Hubo un tiempo en el que fuí más de pluma que de pelo. En cuanto a animales de compañía se refiere, claro. Y en el piso en que que vivía teníamos a esta bicha, Federica:

Las mascotas tienden a parecerse a sus dueños.

Un día entró por la ventana, y se quedó con nosotras, dando por culo 24/7, comiéndose los marcos de las puertas, volando libre por la casa, arrancando teclas de portátiles, y tratando de anidar en las cortinas del salón. Fueron tiempos felices. Pero la felicidad duró poco.

Después de que Federica, mi agapornis alcoholica, se fugara volando por la ventana, el vacío mascotil se apoderó de mi vida. Fueron tiempos tristes, oscuros… como un domingo por la tarde para un EMO.

Pero aquello no podía sostenerse. Y empecé a pensar en buscar otro bicho al que torturar al que querer, mimar y cuidar mucho muchito.

¿Un mono? ¿Una boa constrictor? ¿Un gamusino? ¿Un unicornio rosa? De entre todas las posibilidades, esta serie me dió la idea:

Oruchuban Ebichu, o lo que es lo mismo, Ebichu, el hamster ama de casa, abrió ante mis ojos hipermétropes el universo roedoril.

Me vi la serie entera, que por cierto, es muy muy recomendable. Con un humor tan guarrete como cafre, maltrato animal a cascoporro, fornicio aquí y allá, unos toques ternura bizarra, y un dibujo como el de ShinChan cuando está bien dibujado (no como cuando parece que lo ha dibujado un mono epiléptico), hace de este anime de 19 capítulos algo que todo el mundo debería ver un sábado por la tarde, o incluso un domingo.

Y yo pensaba “qué bonita es Ebichu, qué boba, qué inoportuna, y qué práctica, que hasta te lava las bragas…” Yo quería algo así para mí. Además, yo nunca llegaría a ser como la desgraciada de su ama, que la espachurra contra la pared a la mínima. Con insultarla un poco basta y sobra, lo demás es cebarse, hombre.
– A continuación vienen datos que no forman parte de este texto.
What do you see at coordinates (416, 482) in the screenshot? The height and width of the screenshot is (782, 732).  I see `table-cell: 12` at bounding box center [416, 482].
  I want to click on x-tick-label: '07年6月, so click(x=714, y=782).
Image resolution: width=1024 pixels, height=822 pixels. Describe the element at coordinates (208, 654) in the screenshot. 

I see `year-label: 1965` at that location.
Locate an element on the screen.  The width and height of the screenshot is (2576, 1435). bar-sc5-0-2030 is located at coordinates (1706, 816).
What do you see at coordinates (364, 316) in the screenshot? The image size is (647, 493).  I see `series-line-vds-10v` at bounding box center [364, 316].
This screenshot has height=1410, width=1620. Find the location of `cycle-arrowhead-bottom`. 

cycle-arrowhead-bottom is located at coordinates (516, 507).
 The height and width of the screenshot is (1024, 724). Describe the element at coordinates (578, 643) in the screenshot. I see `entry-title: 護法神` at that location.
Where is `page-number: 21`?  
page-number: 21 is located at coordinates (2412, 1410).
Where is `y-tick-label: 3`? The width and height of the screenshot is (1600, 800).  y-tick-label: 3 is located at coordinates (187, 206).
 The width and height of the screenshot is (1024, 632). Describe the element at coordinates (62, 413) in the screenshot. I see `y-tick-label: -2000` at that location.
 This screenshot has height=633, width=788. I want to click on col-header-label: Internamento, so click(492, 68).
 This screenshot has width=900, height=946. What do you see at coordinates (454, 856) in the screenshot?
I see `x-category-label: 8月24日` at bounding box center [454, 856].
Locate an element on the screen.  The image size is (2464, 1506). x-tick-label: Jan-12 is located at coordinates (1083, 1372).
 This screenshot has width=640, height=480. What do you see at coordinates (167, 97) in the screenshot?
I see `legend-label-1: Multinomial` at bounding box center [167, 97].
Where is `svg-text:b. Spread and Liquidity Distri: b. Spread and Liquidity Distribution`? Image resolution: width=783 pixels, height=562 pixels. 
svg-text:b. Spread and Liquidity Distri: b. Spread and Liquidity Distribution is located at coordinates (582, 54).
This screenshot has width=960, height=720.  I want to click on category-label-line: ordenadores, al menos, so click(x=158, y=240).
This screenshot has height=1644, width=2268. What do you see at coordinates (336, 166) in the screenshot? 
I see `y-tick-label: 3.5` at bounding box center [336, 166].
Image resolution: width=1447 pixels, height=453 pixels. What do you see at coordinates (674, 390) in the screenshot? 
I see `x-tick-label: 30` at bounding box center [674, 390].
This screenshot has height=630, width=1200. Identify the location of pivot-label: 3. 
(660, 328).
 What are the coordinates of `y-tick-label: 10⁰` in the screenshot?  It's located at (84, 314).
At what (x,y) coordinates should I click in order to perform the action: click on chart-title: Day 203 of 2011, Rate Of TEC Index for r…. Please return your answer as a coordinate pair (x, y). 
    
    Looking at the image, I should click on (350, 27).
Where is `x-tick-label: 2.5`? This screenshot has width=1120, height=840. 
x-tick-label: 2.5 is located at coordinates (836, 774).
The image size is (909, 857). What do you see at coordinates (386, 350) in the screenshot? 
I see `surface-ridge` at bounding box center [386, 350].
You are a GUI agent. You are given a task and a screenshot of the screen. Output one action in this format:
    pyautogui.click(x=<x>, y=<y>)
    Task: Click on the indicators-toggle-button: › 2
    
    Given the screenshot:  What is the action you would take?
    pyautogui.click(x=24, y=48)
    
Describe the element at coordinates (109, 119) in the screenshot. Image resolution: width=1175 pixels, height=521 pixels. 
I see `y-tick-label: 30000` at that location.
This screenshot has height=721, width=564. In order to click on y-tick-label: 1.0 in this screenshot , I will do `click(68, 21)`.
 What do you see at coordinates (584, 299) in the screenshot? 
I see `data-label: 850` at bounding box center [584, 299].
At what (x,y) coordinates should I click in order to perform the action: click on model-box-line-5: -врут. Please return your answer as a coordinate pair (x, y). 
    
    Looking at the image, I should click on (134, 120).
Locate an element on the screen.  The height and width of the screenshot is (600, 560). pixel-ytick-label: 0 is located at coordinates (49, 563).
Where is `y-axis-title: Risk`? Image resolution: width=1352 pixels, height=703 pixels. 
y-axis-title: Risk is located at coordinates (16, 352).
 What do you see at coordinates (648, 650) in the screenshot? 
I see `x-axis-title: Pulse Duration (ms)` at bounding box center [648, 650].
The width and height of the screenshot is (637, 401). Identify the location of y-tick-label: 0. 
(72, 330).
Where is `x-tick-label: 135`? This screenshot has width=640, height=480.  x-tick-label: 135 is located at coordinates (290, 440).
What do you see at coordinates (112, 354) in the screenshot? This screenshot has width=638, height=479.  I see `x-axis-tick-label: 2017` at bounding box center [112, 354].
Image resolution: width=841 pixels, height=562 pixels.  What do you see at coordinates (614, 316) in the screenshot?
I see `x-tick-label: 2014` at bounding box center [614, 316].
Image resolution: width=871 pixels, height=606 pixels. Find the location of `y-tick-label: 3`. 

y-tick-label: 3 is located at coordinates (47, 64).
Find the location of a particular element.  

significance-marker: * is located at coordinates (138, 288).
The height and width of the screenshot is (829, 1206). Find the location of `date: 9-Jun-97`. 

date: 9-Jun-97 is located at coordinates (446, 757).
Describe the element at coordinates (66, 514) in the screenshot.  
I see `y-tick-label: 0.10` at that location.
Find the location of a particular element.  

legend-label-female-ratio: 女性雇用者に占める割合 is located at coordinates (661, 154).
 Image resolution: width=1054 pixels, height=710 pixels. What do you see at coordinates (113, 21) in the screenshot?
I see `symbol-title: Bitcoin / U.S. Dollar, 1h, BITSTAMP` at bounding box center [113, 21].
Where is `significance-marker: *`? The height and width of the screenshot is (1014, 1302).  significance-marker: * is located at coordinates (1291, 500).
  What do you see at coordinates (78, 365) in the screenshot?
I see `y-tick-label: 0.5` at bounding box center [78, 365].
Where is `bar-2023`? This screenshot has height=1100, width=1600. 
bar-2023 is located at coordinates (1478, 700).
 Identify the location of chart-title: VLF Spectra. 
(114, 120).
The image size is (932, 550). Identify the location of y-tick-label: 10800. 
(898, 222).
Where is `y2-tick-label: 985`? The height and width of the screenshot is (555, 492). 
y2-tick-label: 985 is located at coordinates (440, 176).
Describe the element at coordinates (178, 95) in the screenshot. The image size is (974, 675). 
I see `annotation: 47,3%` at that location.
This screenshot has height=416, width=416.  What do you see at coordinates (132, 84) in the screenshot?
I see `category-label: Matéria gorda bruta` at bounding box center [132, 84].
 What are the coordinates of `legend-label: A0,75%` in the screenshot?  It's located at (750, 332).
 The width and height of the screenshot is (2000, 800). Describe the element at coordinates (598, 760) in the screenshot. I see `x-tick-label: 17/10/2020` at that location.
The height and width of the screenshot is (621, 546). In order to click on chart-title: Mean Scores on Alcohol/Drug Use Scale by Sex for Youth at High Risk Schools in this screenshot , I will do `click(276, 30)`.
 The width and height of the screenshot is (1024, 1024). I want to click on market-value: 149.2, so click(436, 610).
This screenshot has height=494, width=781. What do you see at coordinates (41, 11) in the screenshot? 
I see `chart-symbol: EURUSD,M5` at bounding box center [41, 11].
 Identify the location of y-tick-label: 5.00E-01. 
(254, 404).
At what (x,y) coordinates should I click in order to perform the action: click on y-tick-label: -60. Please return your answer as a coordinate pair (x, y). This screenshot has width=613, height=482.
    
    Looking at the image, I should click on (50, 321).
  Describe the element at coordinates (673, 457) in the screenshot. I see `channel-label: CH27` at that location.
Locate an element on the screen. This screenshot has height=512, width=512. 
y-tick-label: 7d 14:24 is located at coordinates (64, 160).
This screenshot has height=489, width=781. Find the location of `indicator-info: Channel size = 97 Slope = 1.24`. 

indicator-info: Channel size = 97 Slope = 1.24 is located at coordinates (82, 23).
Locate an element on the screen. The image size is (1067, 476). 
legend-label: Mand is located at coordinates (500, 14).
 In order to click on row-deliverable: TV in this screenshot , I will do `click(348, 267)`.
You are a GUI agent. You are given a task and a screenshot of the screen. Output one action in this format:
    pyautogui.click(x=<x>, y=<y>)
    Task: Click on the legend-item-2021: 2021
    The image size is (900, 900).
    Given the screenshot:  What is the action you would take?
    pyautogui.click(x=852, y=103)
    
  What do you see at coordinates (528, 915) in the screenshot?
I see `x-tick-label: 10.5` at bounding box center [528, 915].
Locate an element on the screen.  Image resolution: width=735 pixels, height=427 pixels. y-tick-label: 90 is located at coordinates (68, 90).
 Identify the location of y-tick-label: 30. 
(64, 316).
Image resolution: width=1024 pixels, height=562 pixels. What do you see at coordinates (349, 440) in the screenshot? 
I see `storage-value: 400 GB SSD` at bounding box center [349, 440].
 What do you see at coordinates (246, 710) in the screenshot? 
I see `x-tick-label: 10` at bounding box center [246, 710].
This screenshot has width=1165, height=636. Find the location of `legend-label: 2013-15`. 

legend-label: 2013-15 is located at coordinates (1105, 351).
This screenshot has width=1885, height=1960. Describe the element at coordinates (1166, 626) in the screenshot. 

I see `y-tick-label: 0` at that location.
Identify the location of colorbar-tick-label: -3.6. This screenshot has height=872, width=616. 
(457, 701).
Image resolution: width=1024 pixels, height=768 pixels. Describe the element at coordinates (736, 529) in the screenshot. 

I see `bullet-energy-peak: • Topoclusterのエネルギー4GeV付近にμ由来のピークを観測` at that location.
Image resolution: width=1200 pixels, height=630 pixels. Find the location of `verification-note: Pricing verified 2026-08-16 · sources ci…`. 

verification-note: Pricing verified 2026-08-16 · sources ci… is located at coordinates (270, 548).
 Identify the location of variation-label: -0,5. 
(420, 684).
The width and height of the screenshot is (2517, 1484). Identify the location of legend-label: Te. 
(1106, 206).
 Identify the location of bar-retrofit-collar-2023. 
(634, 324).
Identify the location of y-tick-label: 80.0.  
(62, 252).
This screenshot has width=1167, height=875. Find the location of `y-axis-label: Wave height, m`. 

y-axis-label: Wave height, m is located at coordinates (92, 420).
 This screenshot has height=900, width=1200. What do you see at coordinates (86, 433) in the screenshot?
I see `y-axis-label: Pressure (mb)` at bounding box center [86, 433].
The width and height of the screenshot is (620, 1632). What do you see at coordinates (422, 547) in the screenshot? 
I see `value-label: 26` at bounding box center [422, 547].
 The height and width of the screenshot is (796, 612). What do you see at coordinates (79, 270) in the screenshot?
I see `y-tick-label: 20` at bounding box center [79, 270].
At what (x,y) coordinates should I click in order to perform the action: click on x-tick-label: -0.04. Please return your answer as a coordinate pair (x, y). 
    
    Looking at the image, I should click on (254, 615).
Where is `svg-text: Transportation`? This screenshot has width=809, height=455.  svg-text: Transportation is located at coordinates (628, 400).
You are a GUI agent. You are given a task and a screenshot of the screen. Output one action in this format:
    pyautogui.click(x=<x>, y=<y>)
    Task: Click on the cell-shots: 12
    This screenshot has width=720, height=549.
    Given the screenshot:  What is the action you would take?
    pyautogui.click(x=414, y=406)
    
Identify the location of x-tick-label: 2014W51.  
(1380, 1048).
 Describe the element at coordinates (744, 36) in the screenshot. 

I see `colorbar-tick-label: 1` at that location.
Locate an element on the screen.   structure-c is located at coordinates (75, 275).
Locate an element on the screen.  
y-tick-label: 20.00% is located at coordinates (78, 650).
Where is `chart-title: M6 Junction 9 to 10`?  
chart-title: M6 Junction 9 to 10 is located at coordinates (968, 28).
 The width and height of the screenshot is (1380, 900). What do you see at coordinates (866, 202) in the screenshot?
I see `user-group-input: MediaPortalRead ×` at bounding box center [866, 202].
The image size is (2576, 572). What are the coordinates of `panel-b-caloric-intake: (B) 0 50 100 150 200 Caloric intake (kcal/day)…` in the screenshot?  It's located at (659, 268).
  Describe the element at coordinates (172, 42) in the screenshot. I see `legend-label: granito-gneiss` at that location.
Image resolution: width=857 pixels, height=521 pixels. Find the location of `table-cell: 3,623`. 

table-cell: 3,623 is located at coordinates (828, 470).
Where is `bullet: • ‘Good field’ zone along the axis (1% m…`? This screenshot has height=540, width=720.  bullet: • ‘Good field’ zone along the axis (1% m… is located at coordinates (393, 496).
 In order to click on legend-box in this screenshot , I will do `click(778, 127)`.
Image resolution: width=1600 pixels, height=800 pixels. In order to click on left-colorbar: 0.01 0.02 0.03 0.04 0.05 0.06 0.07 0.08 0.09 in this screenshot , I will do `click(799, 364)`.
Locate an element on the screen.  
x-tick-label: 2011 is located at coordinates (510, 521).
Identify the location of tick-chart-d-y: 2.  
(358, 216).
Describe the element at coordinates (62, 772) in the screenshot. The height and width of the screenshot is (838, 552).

Y pensando esto , un 23 de septiembre, tal día como hoy, me fui a la tienda de animales más próxima y dije:

– ¡Quiero una Ebichu!

Me miraron como si fuera imbécil. Con razón.

Así que me fuí a una tienda de animales un poco más alejada, pero en la que todavía no había hecho el ridículo, y exclamé:

– ¡ QUIERO UNA … DE ESTAS! – señalando a las cobayas.

Y así fué como adquirí a Uzi, que si bien no es un “hamster ama de casa”, siendo tan parecida, tendría las mismas prestaciones… O eso pensaba yo.

Uzi dejando clara su postura sobre las tareas domésticas.

Resulta ser que las cobayas no te lavan las bragas, ni te limpian el polvo, ni te hacen manzanillas cuando te duele la barriguita. Las cobayas piden de comer incansablemente, chillan como Federica, y si te descuidas también se comen los marcos de las puertas y los cargadores de los móviles. Lo único bueno que tienen es que son abstemias.

Han pasado tres años desde que ví Ebichu por primera vez, y hoy mi Uzicos cumple tres añitos conmigo. Y aunque no me ha lavado las bragas ni una sola vez, no la cambio por nada del mundo.